From the viewpoint of pathophysiological mechanisms, our model is clear and simple (Fig. 14). First, stages I and II TTTS develop if the net fetofetal transfusion increases at a rate in excess of fetal growth of each twin. A stuck donor and strongly increased colloids in the recipient follow, albeit that recipient hypertension and urine production are not excessive. The strongly increased colloids cause an excess transplacental fluid flow from the maternal to the recipient circulation, which exits to a larger extent through the bladder, causing polyhydramnios, than through the capillary walls into the interstitial compartment. The severity of TTTS remains limited to stages I or II if the rate of increase of the net fetofetal transfusion stabilizes compared with the rate of increase of fetal growth. Second, TTTS stage IV severity may develop if the net fetofetal transfusion continues to increase at a rate that exceeds the increase of fetal growth of each twin. Then, the sequence of events develops that was explained in the previous paragraph. As a result, the hydrostatic pressure gradient in the transvascular flow (*Eq. 5*) increases, whereas the COP gradient hardly changes, implying that the excess transplacental flow now exits primarily into the interstitial space at the cost of exiting through the bladder. Therefore, onset of hydrops coincides with reduction of polyhydramnios (Fig. 11), in agreement with clinical observations reported by Trespidi et al. (55) in their Fig. 1.

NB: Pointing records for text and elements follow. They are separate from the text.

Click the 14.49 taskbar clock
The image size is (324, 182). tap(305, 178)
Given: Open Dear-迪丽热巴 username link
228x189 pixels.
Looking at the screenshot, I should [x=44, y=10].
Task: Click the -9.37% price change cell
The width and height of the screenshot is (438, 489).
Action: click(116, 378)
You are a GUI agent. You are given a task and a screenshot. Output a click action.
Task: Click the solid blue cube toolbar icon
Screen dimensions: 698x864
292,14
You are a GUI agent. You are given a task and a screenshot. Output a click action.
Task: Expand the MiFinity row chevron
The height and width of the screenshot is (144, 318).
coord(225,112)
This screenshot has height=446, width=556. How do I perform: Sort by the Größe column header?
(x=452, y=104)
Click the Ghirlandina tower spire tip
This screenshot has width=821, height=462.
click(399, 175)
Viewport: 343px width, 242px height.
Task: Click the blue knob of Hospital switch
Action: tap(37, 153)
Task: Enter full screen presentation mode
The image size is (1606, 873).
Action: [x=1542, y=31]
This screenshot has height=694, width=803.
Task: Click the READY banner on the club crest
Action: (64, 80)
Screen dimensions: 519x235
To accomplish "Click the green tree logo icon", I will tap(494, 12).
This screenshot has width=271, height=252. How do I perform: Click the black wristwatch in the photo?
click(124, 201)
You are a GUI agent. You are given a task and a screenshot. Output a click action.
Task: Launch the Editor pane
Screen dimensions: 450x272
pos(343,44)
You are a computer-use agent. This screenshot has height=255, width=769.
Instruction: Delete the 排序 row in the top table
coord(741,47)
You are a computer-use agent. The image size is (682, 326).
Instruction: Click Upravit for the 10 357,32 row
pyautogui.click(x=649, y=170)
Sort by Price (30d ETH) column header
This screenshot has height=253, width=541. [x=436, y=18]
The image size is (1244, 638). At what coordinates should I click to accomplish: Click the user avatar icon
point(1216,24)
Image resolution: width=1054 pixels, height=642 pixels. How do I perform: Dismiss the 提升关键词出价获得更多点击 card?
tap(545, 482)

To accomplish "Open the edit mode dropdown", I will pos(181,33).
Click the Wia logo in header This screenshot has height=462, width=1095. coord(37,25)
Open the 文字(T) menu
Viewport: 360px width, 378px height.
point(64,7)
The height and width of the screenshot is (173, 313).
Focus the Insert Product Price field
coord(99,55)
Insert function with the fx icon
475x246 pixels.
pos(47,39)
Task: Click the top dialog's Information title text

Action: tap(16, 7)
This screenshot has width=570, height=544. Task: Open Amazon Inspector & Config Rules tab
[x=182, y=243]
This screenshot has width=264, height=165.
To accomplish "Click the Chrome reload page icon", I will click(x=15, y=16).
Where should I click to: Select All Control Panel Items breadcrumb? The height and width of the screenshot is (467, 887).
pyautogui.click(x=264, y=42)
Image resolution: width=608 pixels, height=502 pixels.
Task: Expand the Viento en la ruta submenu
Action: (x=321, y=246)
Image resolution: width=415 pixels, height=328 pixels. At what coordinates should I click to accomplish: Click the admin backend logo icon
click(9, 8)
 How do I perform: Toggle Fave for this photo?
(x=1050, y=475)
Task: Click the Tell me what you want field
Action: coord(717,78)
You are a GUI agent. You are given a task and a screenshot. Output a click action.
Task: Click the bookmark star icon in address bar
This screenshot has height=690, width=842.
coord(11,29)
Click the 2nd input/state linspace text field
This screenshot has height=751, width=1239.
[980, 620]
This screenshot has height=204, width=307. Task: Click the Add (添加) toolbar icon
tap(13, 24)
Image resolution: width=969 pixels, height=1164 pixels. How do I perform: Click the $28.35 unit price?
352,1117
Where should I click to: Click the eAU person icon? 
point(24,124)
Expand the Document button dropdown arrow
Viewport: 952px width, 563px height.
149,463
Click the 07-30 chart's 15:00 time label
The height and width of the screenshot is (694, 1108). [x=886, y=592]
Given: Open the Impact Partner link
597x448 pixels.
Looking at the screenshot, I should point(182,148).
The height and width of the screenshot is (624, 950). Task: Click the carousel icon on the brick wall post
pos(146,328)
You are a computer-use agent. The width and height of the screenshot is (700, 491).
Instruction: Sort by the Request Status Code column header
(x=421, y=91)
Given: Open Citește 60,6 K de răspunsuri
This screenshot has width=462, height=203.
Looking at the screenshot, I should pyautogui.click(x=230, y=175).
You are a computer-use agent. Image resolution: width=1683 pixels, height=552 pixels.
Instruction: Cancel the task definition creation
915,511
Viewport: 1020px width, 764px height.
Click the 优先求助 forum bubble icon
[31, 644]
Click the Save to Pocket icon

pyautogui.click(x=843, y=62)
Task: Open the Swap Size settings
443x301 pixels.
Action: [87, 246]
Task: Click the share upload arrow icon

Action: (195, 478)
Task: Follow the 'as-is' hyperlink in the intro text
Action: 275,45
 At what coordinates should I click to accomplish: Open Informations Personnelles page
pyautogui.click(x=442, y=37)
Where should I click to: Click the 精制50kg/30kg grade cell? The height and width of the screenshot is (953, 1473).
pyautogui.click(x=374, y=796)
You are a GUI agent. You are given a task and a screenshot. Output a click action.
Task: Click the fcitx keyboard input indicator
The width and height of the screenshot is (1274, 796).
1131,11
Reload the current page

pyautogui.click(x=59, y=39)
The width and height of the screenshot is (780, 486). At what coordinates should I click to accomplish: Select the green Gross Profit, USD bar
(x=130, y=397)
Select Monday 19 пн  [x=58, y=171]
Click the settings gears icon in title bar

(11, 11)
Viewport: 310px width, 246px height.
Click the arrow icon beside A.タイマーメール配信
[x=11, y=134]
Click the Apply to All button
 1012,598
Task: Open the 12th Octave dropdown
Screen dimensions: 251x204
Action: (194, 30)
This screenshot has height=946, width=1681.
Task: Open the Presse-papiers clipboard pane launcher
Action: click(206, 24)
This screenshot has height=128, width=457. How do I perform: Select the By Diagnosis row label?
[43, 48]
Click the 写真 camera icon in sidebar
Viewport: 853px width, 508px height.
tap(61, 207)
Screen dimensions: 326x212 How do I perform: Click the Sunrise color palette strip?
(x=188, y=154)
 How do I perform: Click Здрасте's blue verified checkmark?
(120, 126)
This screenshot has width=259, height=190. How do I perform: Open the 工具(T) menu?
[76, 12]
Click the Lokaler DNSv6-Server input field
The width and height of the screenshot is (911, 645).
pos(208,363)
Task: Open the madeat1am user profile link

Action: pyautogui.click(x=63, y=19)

Previously (61, 57), we stressed that incomplete information is available on the normal cardiovascular function and amniotic fluid homeostasis, let alone when such developments are complicated by fetofetal transfusion. Equally so, incomplete information is available on the new mechanisms that contribute to onset of forward cardiac failure, i.e., the physiology of fetal interstitial and intracellular fluid development, the dynamics of colloids, as well as the pathophysiology of hypertension and RAS mediator dynamics. Thus, as before, we were forced to improvise, using a simplified and sometimes empirical or pragmatic description of fetal, amniotic fluid and blood component pathophysiology. Examples are as follows.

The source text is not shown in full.